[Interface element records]

#####

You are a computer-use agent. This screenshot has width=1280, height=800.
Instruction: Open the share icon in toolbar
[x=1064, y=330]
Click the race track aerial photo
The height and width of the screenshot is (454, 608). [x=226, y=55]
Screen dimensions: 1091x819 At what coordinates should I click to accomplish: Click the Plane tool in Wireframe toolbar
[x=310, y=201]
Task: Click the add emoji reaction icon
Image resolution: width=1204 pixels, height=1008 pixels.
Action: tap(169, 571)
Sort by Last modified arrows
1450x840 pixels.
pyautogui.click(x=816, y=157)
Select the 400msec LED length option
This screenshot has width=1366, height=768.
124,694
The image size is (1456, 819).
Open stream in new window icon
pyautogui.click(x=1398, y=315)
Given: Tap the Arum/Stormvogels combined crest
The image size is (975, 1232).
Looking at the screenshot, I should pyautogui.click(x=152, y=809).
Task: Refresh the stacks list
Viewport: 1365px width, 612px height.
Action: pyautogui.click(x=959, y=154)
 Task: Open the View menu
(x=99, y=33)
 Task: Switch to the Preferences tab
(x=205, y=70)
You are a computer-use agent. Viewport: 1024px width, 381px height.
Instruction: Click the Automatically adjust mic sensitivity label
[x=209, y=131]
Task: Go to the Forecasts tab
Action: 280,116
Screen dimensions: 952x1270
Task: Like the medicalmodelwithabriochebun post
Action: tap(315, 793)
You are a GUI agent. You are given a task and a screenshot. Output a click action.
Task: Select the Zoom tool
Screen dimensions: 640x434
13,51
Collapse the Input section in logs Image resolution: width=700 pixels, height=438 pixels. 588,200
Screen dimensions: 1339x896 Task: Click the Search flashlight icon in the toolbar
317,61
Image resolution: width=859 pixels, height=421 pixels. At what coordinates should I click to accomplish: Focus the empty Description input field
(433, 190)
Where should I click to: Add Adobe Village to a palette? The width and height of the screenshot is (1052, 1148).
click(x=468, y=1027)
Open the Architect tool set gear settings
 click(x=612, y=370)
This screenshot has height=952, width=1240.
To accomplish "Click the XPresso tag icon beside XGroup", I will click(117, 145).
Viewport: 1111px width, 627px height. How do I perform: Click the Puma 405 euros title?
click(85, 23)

#####

Problem to solve: Rescale the rows from the line with "Screen dimensions: 1339x896" through the end of the rows, copying every line again with the requests unchanged and with each coordinate in the answers multiplied by 0.75 and rounded to a whole number, halves rounded up. Give only those lines.

Reply:
Screen dimensions: 1339x896 Task: Click the Search flashlight icon in the toolbar
238,46
Image resolution: width=859 pixels, height=421 pixels. At what coordinates should I click to accomplish: Focus the empty Description input field
(325, 143)
Where should I click to: Add Adobe Village to a palette? The width and height of the screenshot is (1052, 1148).
click(x=351, y=770)
Open the Architect tool set gear settings
 click(x=459, y=278)
This screenshot has height=952, width=1240.
To accomplish "Click the XPresso tag icon beside XGroup", I will click(88, 109).
Viewport: 1111px width, 627px height. How do I perform: Click the Puma 405 euros title?
click(64, 17)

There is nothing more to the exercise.